• Listing:
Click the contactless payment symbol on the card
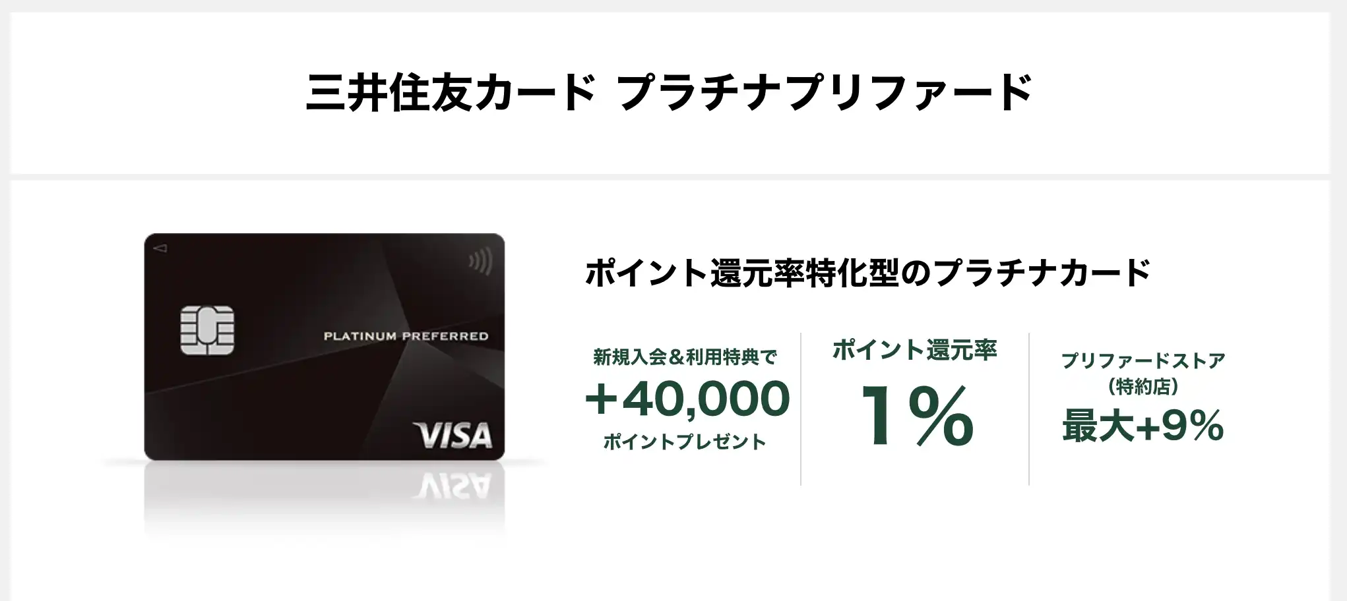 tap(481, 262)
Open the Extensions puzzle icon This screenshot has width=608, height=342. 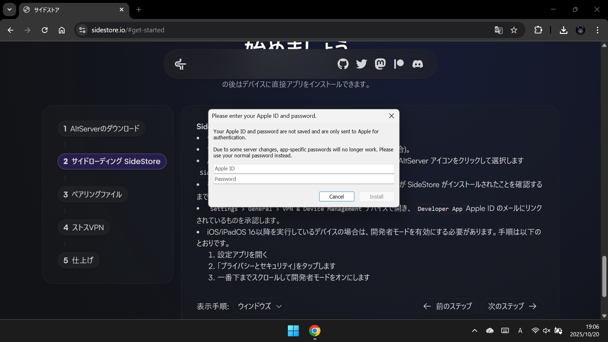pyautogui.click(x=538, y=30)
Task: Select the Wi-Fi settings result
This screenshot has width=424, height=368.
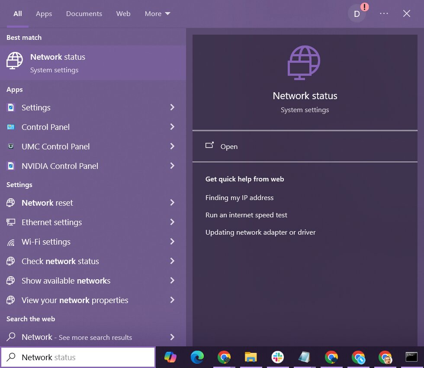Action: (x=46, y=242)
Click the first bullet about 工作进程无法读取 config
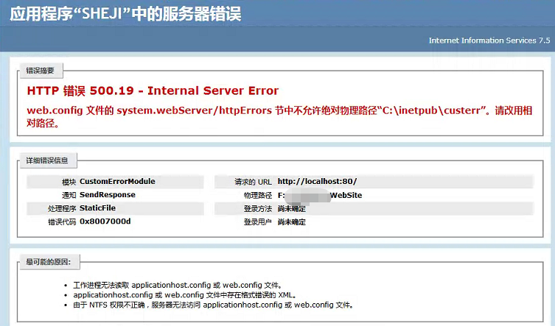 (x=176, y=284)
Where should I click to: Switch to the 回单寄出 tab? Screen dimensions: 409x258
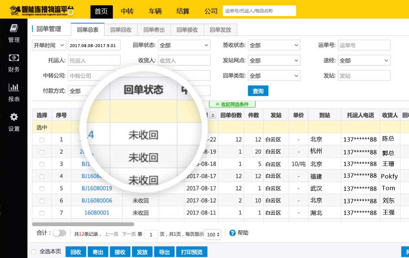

• What is needed: Turn the items from the line that contains "Click the first bullet about 工作进程无法读取 config" through the end of the items, both ends included, into a numbered list. Skip blank lines and leave the pictures out.

• Solved exercise:
1. Click the first bullet about 工作进程无法读取 config
2.  (x=176, y=284)
3. Where should I click to: Switch to the 回单寄出 tab? Screen dimensions: 409x258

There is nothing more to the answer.